ANIMAL SPIRIT
CLAUDIO LODATI
SOLD OUT
Claudio Lodati _ chitarra elettrica _ voce _ loops _ live electronics
Claudio Lodati è un chitarrista poliedrico, un jazzista rinomato che ha mantenuto negli anni una profonda curiosità per tutto ciò che sta intorno al suo strumento, ai suoi sviluppi. Nel fare questo non vengono mai meno la sua sensibilità e la sua perfetta padronanza strumentale. Con questo disco aggiunge certamente un ulteriore tassello alla sua pluriennale ricerca artistica.
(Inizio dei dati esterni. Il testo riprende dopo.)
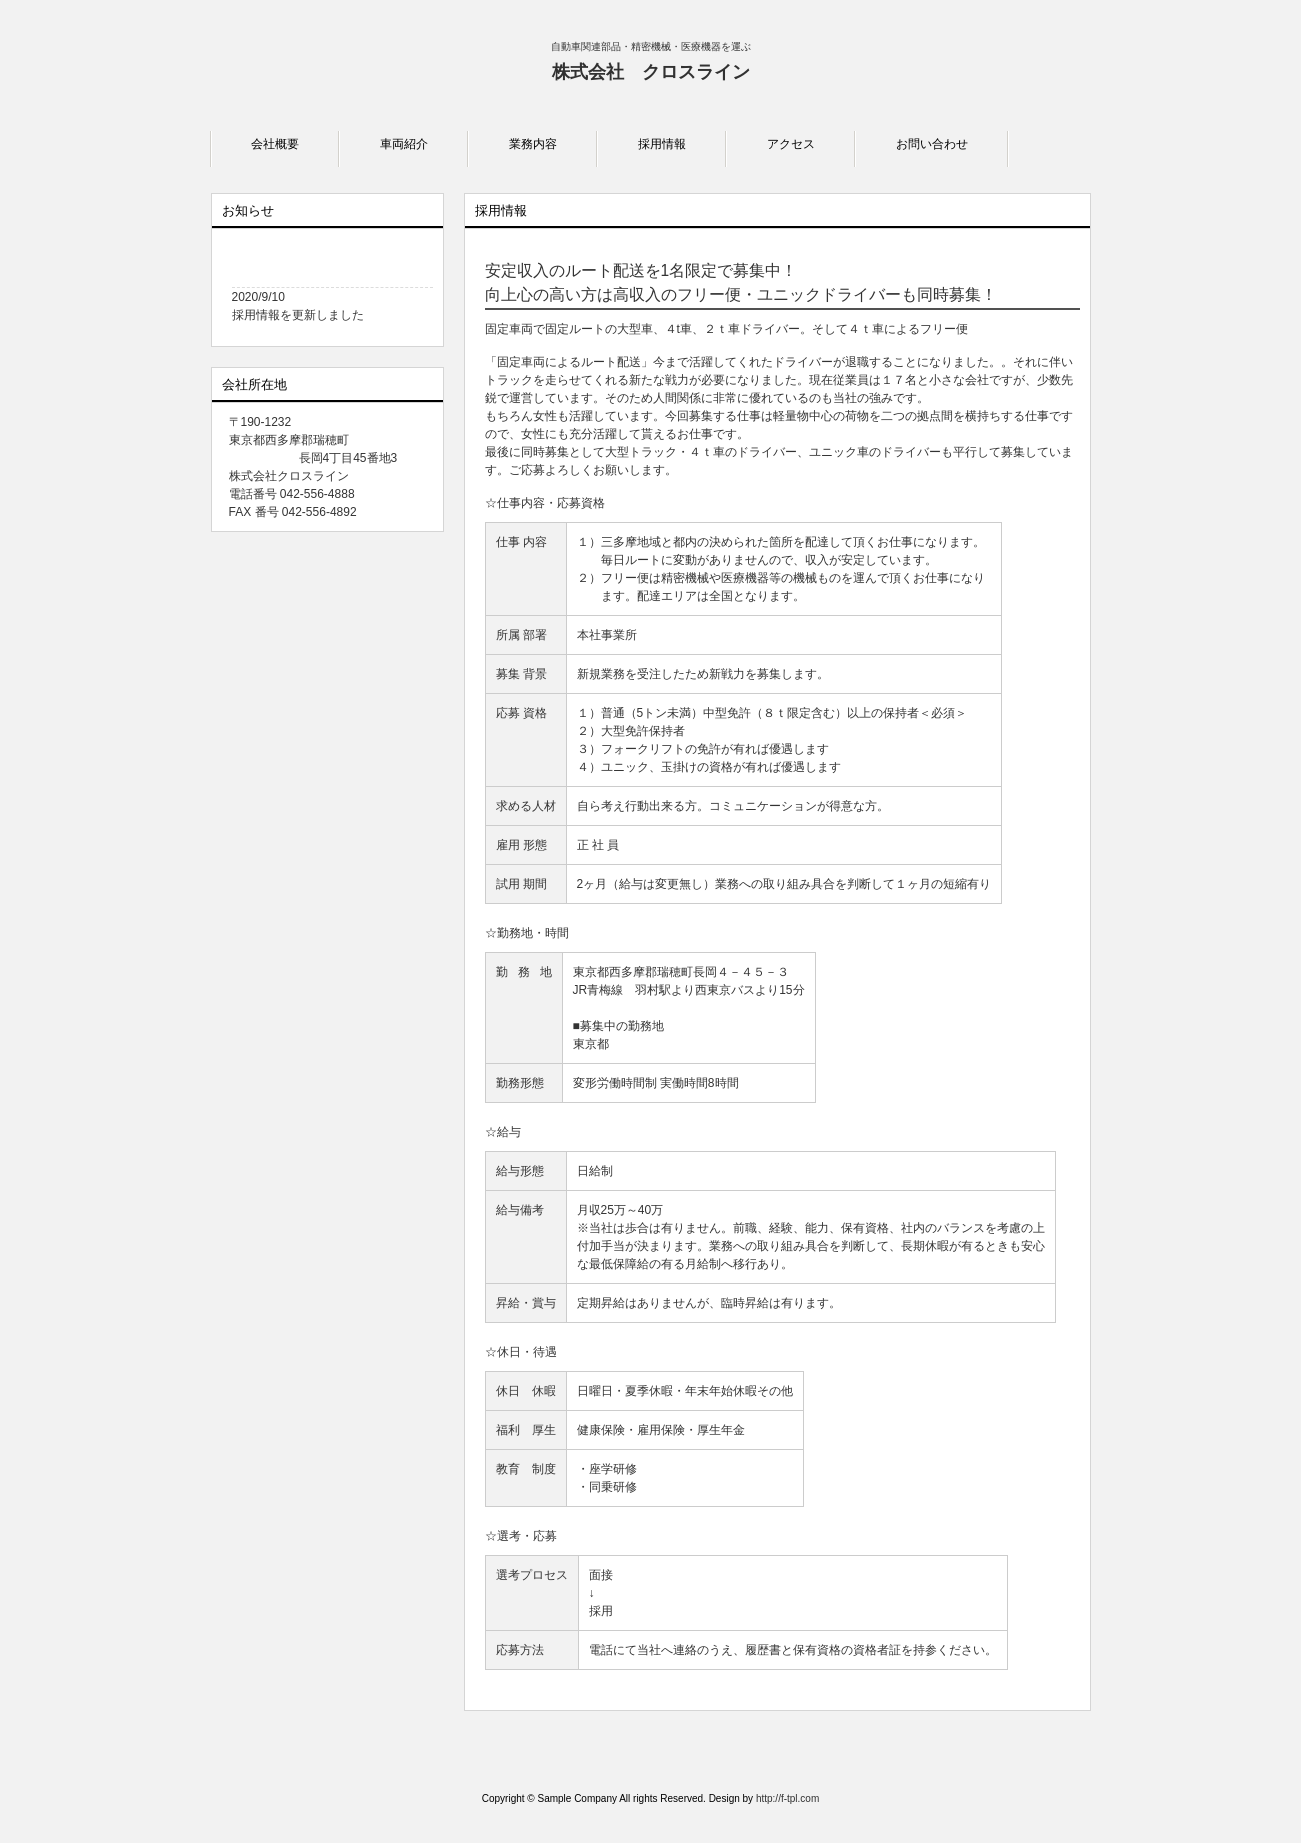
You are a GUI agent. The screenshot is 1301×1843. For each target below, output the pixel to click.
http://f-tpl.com (787, 1798)
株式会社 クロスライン (651, 72)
Per maggiori informazioni: www.claudiolodati.com
"(...) Un disco “estremo”, per chitarra elettrica, che estremo non è , almeno: non nel senso che sia inascoltabile ai più. Basta tenere a mente che, se la buonanima di Jimi Hendrix fosse riuscito a campare qualche primavera in più, oltre ad avvicinarsi al jazz di Miles davis, com'è ben noto, e come non riuscì a fare per un pelo, probabilmente avrebbe anche cercato ulteriori traguardi timbrici di suono-rumore come quelli che persegue Claudio Lodati. Che è tutt'altro che un novellino, avendo militato nel leggendario Art Studio, formazione d'eccellenza del jazz di ricerca italiano più vicino ad autentiche diramazioni “progressive”, ed avendo all'attivo decine di dischi. Mettiamola in questa maniera, allora: se Bill Frisell non avesse preso (belle) derive cameristico – cooderiane, senz'altro avrebbe fatto un disco così." Guido Festinese, Disco Club 65, 2015
"(...) Claudio Lodati non è semplicemente un chitarrista, ma un artista che fa della esplorazione dei suoni il suo percorso. Ancor più che nei progetti in cui lavora in gruppo, è nel solo che la sua ricerca prende direzioni sorprendenti e ciò accade anche in un’escursione sonora di appena 25 minuti che pare invece durare quanto un lungo viaggio. Loop, suoni che rasentano la psichedelia (e talvolta vanno oltre, come nella iniziale “Rhino’s Run” e in “Wake Up!”), unisoni di voce e chitarra distorta (“Crazy Tiger”) costituiscono gli elementi caratterizzanti di questa esperienza artistica in cui la scrittura è data da frammenti di idee musicali che non trovano soluzione di continuità con l’improvvisazione. Oltre ai brani citati, vanno segnalati anche i complessivi tre minuti e quarantacinque secondi di “Singing in the Jungle” e “Bonobo’s Dance”, brani che costituiscono un dittico in cui frasi vocali condotte in loop fungono da tappeto armonico per gli assolo del chitarrista." Francesco Varriale, Altri Suoni, 2015.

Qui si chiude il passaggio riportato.